To answer her question: yes, I think I have been in real love. Just once, though. With Josh. Our Josh.

6

THIS IS HOW MARGOT AND josh got together. In a way I heard about it from Josh first.

It was two years ago. We were sitting in the library during our free. I was doing math homework; Josh was helping because he’s good at math. We had our heads bent over my page, so close I could smell the soap he’d used that morning. Irish Spring.

And then he said, “I need your advice on something. I like someone.”

For a split second I thought it was me. I thought he was going to say me. I hoped. It was the start of the school year. We’d hung out nearly every day that August, sometimes with Margot but mostly just by ourselves, because Margot had her internship at the Montpelier plantation three days a week. We swam a lot. I had a great tan from all the swimming. So for that split second I thought he was going to say my name.

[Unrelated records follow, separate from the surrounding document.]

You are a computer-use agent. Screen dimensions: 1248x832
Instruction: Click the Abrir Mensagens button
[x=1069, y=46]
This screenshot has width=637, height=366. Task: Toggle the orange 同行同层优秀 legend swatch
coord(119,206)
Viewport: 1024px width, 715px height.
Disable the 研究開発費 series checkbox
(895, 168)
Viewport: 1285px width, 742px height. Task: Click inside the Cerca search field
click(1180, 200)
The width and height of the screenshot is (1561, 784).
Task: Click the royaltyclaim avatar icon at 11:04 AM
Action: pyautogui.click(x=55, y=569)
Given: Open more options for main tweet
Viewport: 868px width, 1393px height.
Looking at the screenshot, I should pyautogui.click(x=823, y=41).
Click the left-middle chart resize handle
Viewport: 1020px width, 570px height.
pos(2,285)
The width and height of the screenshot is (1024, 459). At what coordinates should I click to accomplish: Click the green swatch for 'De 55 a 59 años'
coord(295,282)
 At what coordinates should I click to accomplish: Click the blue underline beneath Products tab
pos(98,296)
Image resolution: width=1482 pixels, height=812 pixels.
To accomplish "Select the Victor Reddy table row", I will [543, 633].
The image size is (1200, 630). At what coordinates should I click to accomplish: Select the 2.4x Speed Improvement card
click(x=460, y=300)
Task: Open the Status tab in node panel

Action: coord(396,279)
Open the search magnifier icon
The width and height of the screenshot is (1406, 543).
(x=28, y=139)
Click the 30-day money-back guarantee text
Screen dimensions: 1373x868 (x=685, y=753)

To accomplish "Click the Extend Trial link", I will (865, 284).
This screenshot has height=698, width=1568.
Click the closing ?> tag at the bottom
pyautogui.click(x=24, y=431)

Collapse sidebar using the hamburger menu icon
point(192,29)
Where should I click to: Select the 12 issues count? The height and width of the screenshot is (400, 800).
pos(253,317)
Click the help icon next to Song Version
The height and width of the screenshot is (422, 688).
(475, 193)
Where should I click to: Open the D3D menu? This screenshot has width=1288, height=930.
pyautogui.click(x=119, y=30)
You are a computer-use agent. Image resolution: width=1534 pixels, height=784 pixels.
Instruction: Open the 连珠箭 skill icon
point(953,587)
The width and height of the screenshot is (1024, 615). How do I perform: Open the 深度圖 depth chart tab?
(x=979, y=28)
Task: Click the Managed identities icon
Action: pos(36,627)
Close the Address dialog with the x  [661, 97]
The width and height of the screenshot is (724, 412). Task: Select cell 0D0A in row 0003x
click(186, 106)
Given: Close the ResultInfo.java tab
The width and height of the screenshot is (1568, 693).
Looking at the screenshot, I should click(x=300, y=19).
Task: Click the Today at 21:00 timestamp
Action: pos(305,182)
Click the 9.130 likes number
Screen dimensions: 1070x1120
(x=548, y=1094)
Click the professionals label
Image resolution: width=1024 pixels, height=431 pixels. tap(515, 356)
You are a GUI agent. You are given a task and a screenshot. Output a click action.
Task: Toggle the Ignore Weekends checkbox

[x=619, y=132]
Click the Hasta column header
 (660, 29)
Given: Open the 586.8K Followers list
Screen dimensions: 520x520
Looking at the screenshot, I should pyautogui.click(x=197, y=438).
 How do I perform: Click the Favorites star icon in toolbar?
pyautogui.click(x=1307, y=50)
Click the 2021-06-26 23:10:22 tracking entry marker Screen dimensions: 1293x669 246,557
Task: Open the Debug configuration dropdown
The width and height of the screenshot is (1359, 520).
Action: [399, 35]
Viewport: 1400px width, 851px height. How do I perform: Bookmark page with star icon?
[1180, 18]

But then I saw the way he blushed, the way he looked off into space, and I knew it wasn’t for me.

Mentally, I ran through the list of girls it could be. It was a short list. Josh didn’t hang out with a ton of girls; he had his best friend Jersey Mike, who had moved from New Jersey in middle school, and his other best friend, Ben, and that was it.

It could have been Ashley, a junior on the volleyball team. He’d once pointed her out as the cutest of all the junior girls. In Josh’s defense, I’d made him do it: I asked him who was the prettiest girl in each grade. For prettiest freshman, my grade, he said Genevieve. Not that I was surprised, but it still gave me a little pinch in my heart.